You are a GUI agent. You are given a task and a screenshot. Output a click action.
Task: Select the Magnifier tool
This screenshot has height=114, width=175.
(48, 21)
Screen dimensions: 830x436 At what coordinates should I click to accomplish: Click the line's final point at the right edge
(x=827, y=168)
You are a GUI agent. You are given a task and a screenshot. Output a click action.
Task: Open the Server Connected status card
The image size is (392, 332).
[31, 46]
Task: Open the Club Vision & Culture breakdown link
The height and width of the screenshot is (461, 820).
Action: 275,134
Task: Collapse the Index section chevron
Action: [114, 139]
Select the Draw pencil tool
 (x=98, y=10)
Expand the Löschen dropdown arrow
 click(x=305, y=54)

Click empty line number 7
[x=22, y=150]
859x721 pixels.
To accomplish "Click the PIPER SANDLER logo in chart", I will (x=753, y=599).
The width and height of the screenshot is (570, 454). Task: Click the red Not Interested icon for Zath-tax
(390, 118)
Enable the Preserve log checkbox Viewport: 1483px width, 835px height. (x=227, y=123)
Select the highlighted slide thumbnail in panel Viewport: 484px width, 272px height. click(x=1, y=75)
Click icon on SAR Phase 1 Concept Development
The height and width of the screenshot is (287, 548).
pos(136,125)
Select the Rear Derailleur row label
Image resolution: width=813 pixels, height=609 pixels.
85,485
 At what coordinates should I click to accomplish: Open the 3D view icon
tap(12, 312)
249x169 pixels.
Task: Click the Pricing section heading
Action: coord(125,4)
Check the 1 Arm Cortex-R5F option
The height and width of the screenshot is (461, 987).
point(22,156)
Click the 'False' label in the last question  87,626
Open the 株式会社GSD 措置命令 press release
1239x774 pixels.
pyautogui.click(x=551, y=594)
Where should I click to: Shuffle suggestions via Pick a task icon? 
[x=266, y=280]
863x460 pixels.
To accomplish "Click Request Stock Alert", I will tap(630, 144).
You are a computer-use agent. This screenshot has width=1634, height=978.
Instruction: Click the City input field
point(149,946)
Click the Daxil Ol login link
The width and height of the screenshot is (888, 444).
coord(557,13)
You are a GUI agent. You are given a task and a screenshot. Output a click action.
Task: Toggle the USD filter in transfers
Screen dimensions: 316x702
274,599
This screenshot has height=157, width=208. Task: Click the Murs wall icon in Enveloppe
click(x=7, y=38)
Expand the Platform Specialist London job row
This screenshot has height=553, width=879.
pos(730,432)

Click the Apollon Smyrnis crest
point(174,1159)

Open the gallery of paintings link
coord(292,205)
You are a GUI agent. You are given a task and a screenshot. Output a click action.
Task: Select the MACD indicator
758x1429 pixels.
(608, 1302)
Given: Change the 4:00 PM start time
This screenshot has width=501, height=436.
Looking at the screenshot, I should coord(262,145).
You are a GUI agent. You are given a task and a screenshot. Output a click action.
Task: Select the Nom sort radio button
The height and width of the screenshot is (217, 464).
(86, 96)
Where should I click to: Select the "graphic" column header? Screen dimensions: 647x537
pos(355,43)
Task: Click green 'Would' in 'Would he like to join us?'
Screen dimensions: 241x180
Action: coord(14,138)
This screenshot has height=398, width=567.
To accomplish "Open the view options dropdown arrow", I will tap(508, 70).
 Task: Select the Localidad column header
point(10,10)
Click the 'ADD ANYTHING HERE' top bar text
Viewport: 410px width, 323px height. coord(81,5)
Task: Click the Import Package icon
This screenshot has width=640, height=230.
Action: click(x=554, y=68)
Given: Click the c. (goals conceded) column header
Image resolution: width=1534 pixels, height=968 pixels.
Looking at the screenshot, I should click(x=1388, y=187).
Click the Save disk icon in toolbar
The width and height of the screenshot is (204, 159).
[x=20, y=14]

**REQUIRED ACTION:**
Each record is to be repeated exactly.

**PROBLEM SOLUTION:**
You are a GUI agent. You are given a task and a screenshot. Output a click action.
Task: Select the Magnifier tool
This screenshot has height=114, width=175.
(48, 21)
Screen dimensions: 830x436 At what coordinates should I click to accomplish: Click the line's final point at the right edge
(x=827, y=168)
You are a GUI agent. You are given a task and a screenshot. Output a click action.
Task: Open the Server Connected status card
The image size is (392, 332).
[31, 46]
Task: Open the Club Vision & Culture breakdown link
The height and width of the screenshot is (461, 820).
Action: 275,134
Task: Collapse the Index section chevron
Action: [114, 139]
Select the Draw pencil tool
 (x=98, y=10)
Expand the Löschen dropdown arrow
 click(x=305, y=54)

Click empty line number 7
[x=22, y=150]
859x721 pixels.
To accomplish "Click the PIPER SANDLER logo in chart", I will (x=753, y=599).
The width and height of the screenshot is (570, 454). Task: Click the red Not Interested icon for Zath-tax
(390, 118)
Enable the Preserve log checkbox Viewport: 1483px width, 835px height. (x=227, y=123)
Select the highlighted slide thumbnail in panel Viewport: 484px width, 272px height. click(x=1, y=75)
Click icon on SAR Phase 1 Concept Development
The height and width of the screenshot is (287, 548).
pos(136,125)
Select the Rear Derailleur row label
Image resolution: width=813 pixels, height=609 pixels.
85,485
 At what coordinates should I click to accomplish: Open the 3D view icon
tap(12, 312)
249x169 pixels.
Task: Click the Pricing section heading
Action: coord(125,4)
Check the 1 Arm Cortex-R5F option
The height and width of the screenshot is (461, 987).
point(22,156)
Click the 'False' label in the last question  87,626
Open the 株式会社GSD 措置命令 press release
1239x774 pixels.
pyautogui.click(x=551, y=594)
Where should I click to: Shuffle suggestions via Pick a task icon? 
[x=266, y=280]
863x460 pixels.
To accomplish "Click Request Stock Alert", I will tap(630, 144).
You are a computer-use agent. This screenshot has width=1634, height=978.
Instruction: Click the City input field
point(149,946)
Click the Daxil Ol login link
The width and height of the screenshot is (888, 444).
coord(557,13)
You are a GUI agent. You are given a task and a screenshot. Output a click action.
Task: Toggle the USD filter in transfers
Screen dimensions: 316x702
274,599
This screenshot has height=157, width=208. Task: Click the Murs wall icon in Enveloppe
click(x=7, y=38)
Expand the Platform Specialist London job row
This screenshot has height=553, width=879.
pos(730,432)

Click the Apollon Smyrnis crest
point(174,1159)

Open the gallery of paintings link
coord(292,205)
You are a GUI agent. You are given a task and a screenshot. Output a click action.
Task: Select the MACD indicator
758x1429 pixels.
(608, 1302)
Given: Change the 4:00 PM start time
This screenshot has width=501, height=436.
Looking at the screenshot, I should coord(262,145).
You are a GUI agent. You are given a task and a screenshot. Output a click action.
Task: Select the Nom sort radio button
The height and width of the screenshot is (217, 464).
(86, 96)
Where should I click to: Select the "graphic" column header? Screen dimensions: 647x537
pos(355,43)
Task: Click green 'Would' in 'Would he like to join us?'
Screen dimensions: 241x180
Action: coord(14,138)
This screenshot has height=398, width=567.
To accomplish "Open the view options dropdown arrow", I will tap(508, 70).
 Task: Select the Localidad column header
point(10,10)
Click the 'ADD ANYTHING HERE' top bar text
Viewport: 410px width, 323px height. coord(81,5)
Task: Click the Import Package icon
This screenshot has width=640, height=230.
Action: click(x=554, y=68)
Given: Click the c. (goals conceded) column header
Image resolution: width=1534 pixels, height=968 pixels.
Looking at the screenshot, I should click(x=1388, y=187).
Click the Save disk icon in toolbar
The width and height of the screenshot is (204, 159).
[x=20, y=14]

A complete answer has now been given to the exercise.